The extracellular matrix is a complex network of proteins and carbohydrates that surrounds and supports cells in all tissues. It is not just a passive scaffold but an active regulator of cell behavior, tissue architecture and organ function. Its main components include fibrous proteins such as collagens and elastin, adhesive glycoproteins such as fibronectin and laminins, and hydrated gels of proteoglycans and glycosaminoglycans. These elements assemble into tissue specific structures that provide mechanical strength, elasticity and defined environments for cells.

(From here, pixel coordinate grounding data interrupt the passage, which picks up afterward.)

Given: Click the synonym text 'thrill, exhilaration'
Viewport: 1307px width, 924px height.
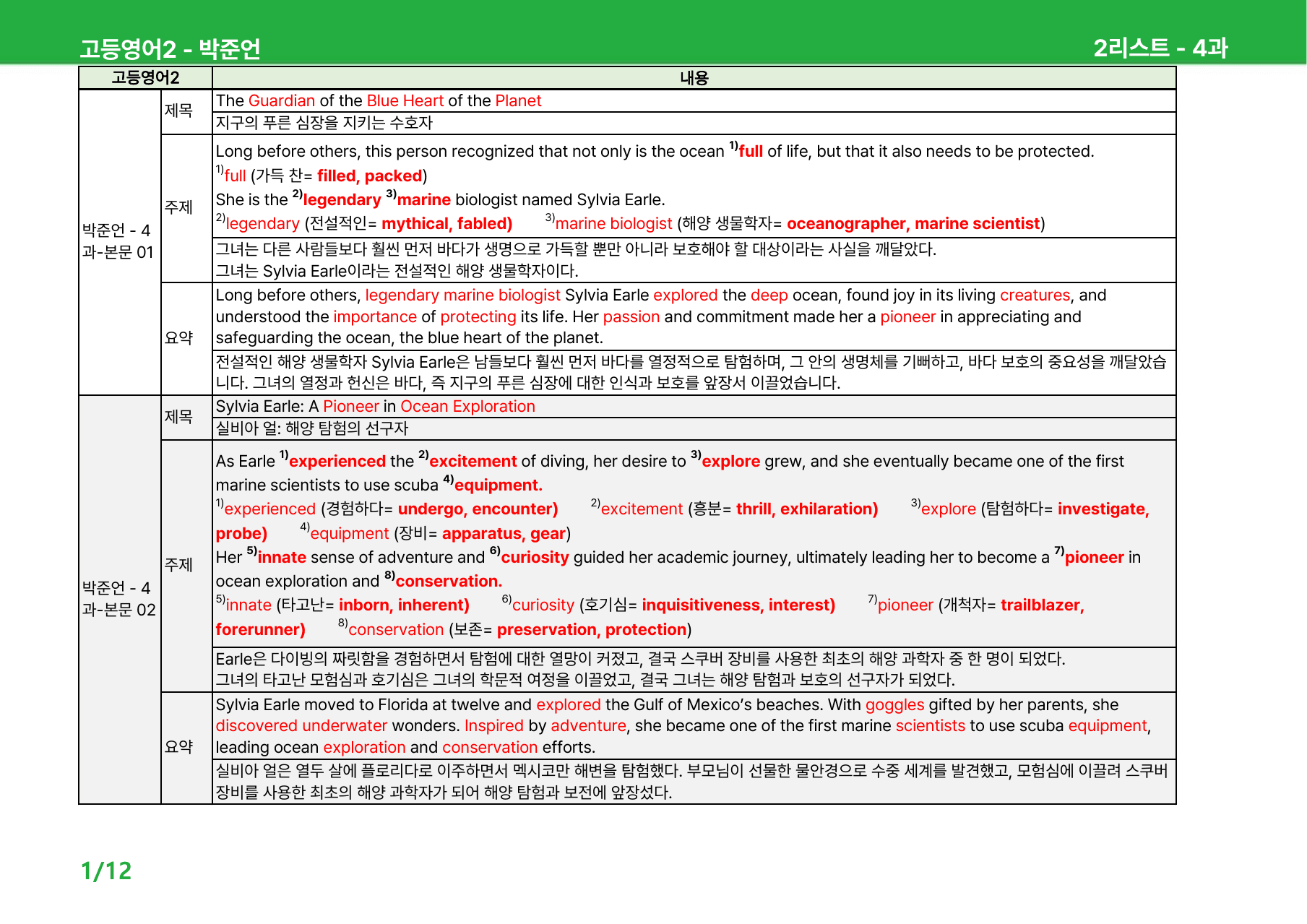Looking at the screenshot, I should 806,509.
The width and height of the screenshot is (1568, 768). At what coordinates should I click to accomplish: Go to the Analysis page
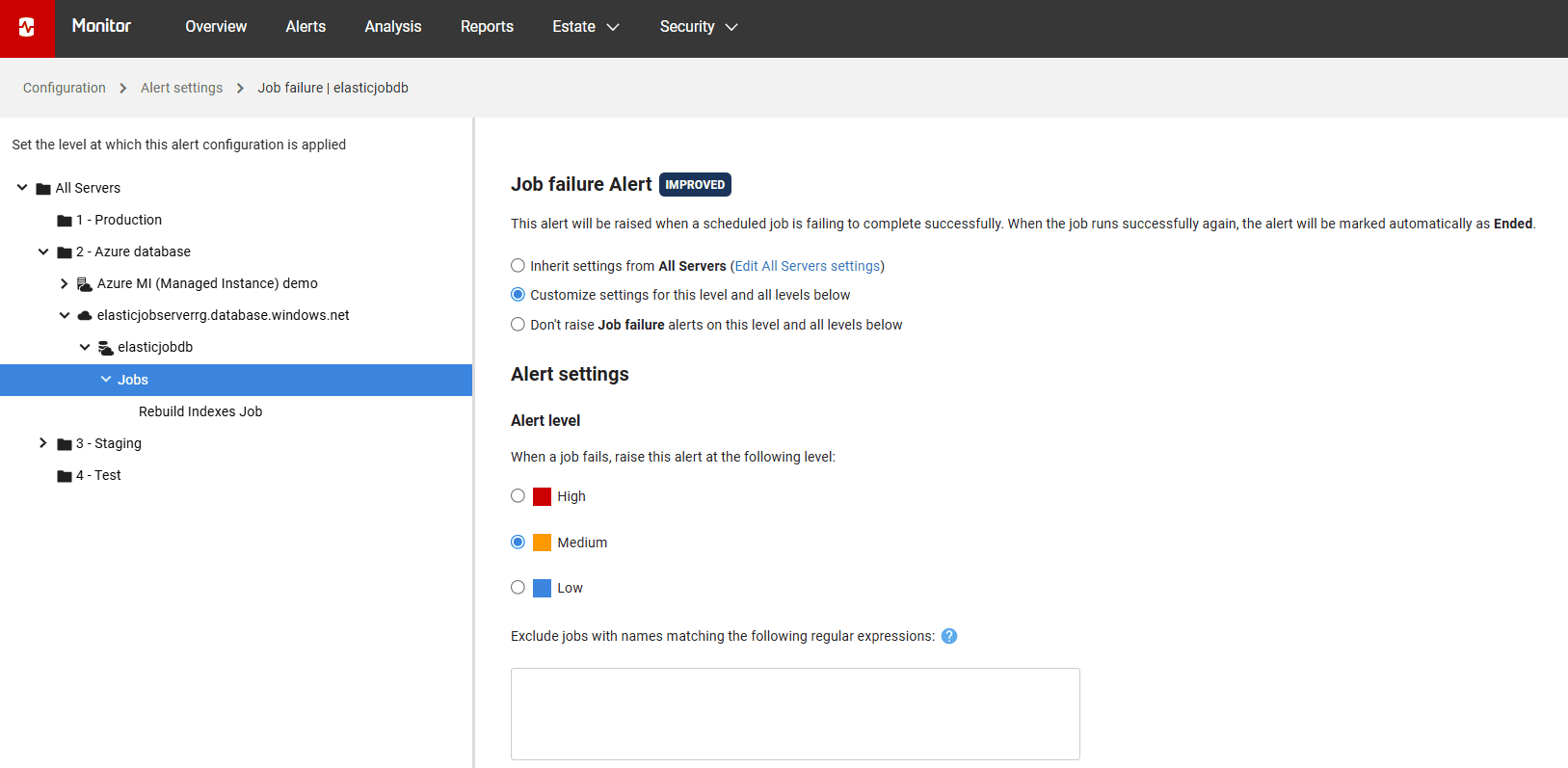392,27
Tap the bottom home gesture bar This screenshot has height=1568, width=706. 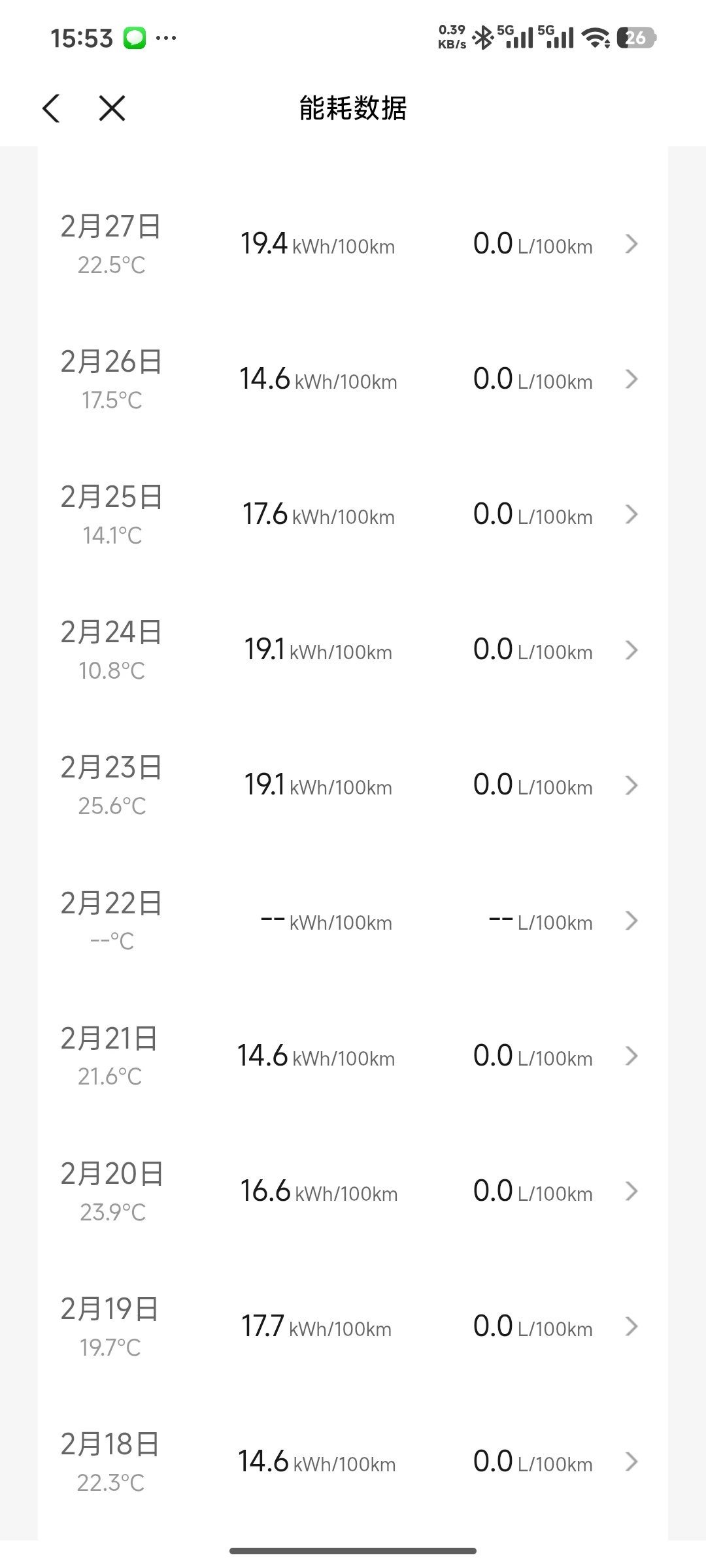click(x=353, y=1550)
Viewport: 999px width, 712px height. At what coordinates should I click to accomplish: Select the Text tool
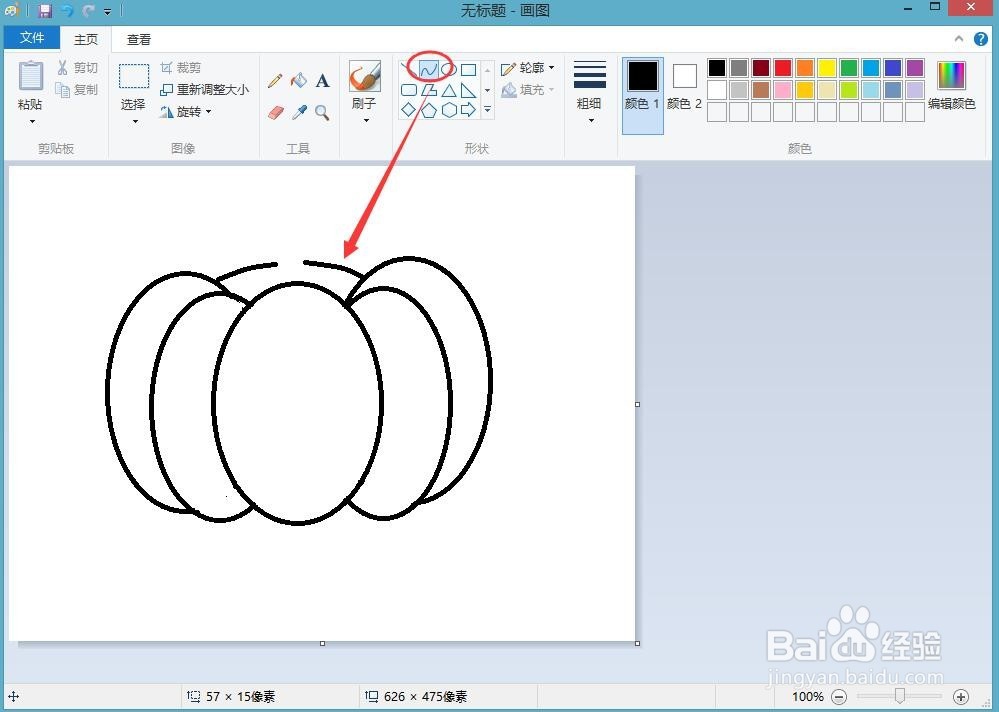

Research shows that cells constantly sense and remodel their extracellular matrix through adhesion receptors such as integrins. Mechanical properties like stiffness and viscoelasticity strongly influence cell fate, migration and differentiation, helping to guide development and tissue repair. Altered matrix composition or mechanics contribute to many diseases, including fibrosis, cancer and cardiovascular disorders. In tumors, for example, matrix stiffening and reorganization can promote invasion and resistance to therapy.

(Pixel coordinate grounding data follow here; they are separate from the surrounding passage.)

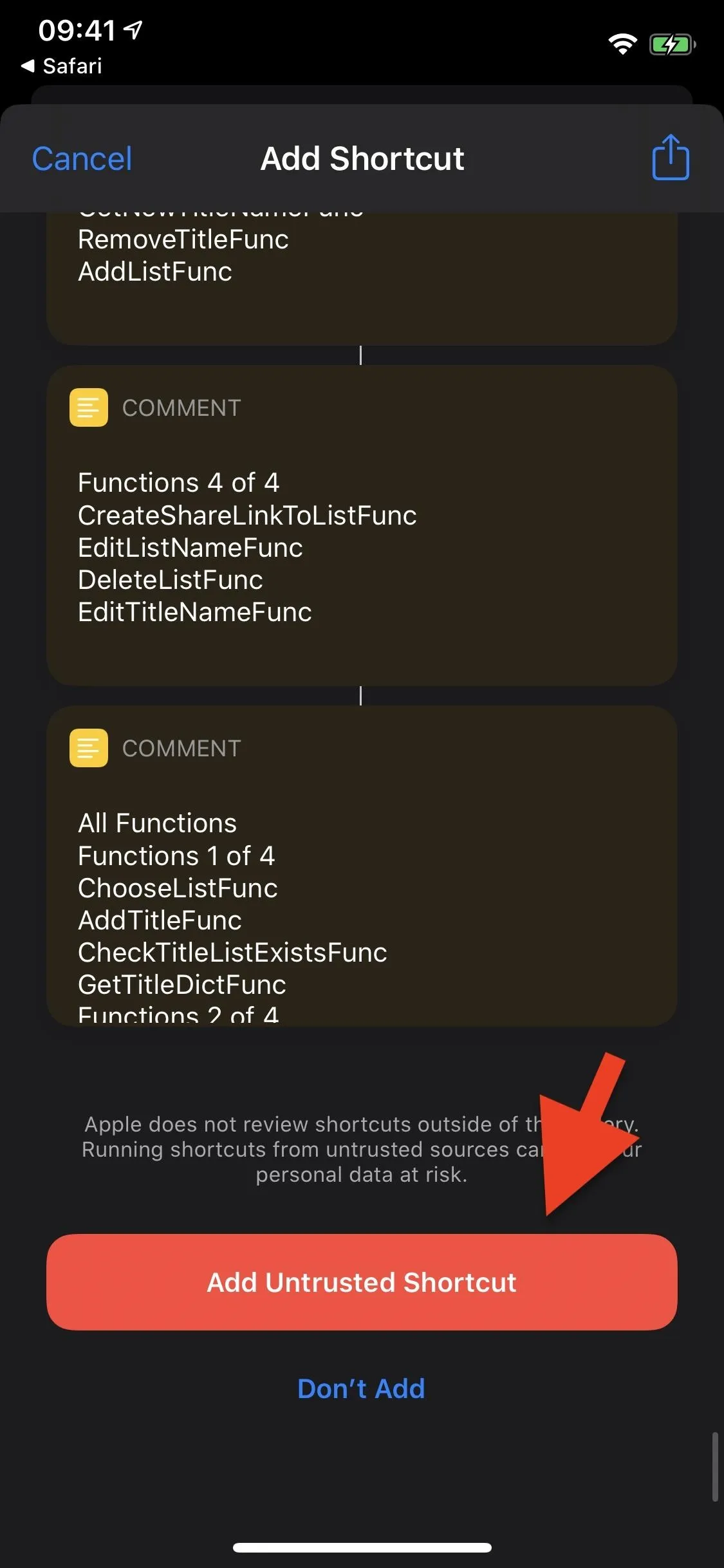Tap the share icon in header
This screenshot has width=724, height=1568.
pos(670,158)
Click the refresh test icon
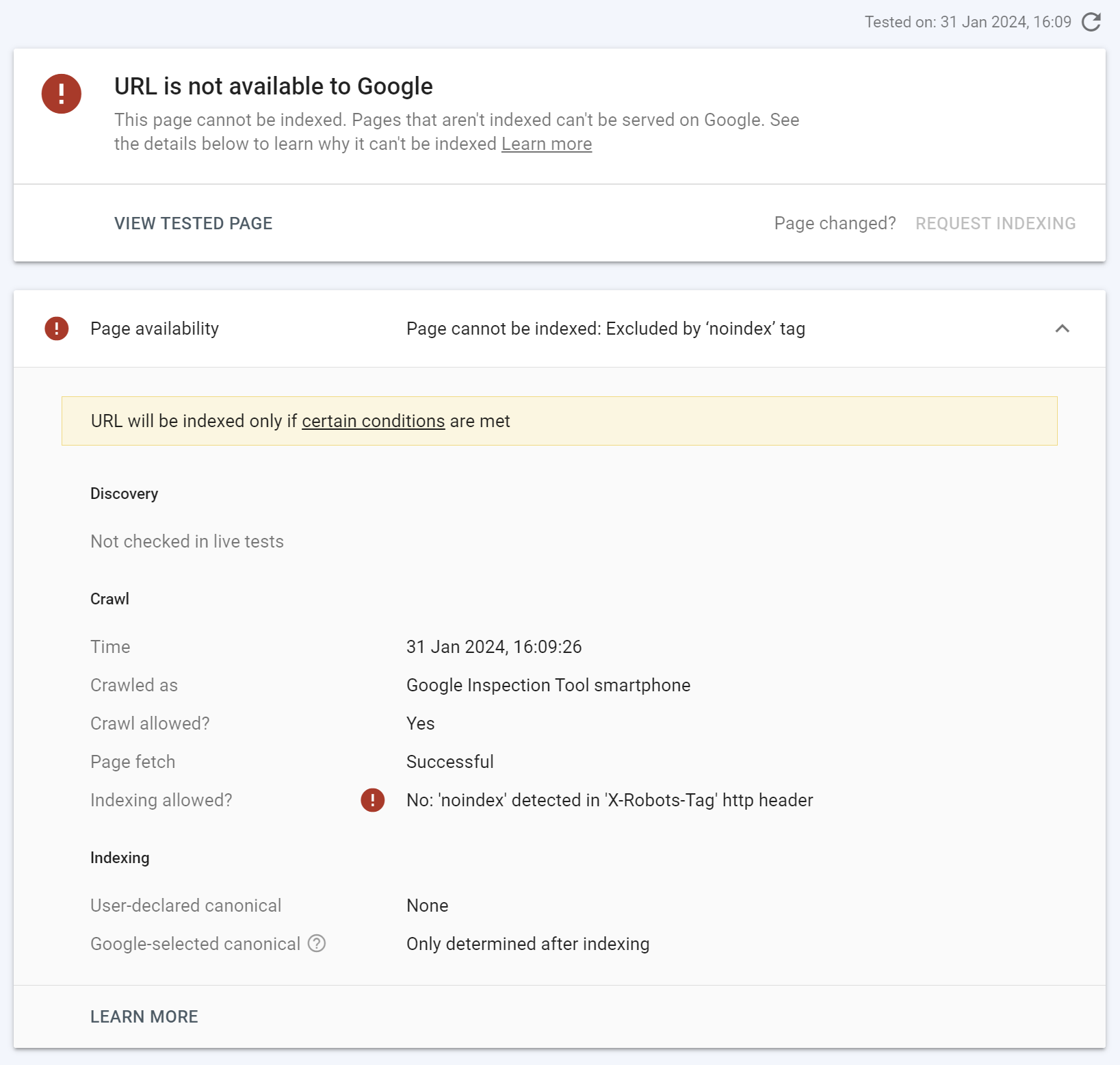 [1091, 22]
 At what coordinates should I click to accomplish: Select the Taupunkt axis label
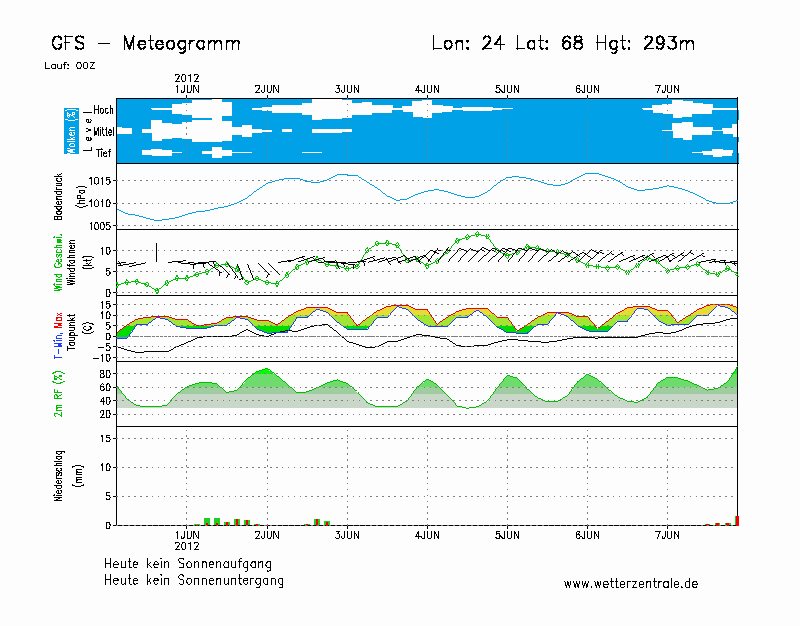click(73, 328)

The matrix also acts as a reservoir and modulator of signaling molecules, binding growth factors and cytokines and controlling their availability in space and time. This integration of biochemical and mechanical cues makes the extracellular matrix central to morphogenesis and homeostasis.

Current research uses advanced imaging, biophysical measurements and engineered matrices to map matrix structure and mechanics in living tissues. Synthetic and decellularized matrices are being developed to improve tissue engineering and regenerative medicine. By tuning matrix components and physical properties, scientists aim to better direct stem cell behavior and to design therapies that target pathological matrix remodeling in chronic disease and cancer.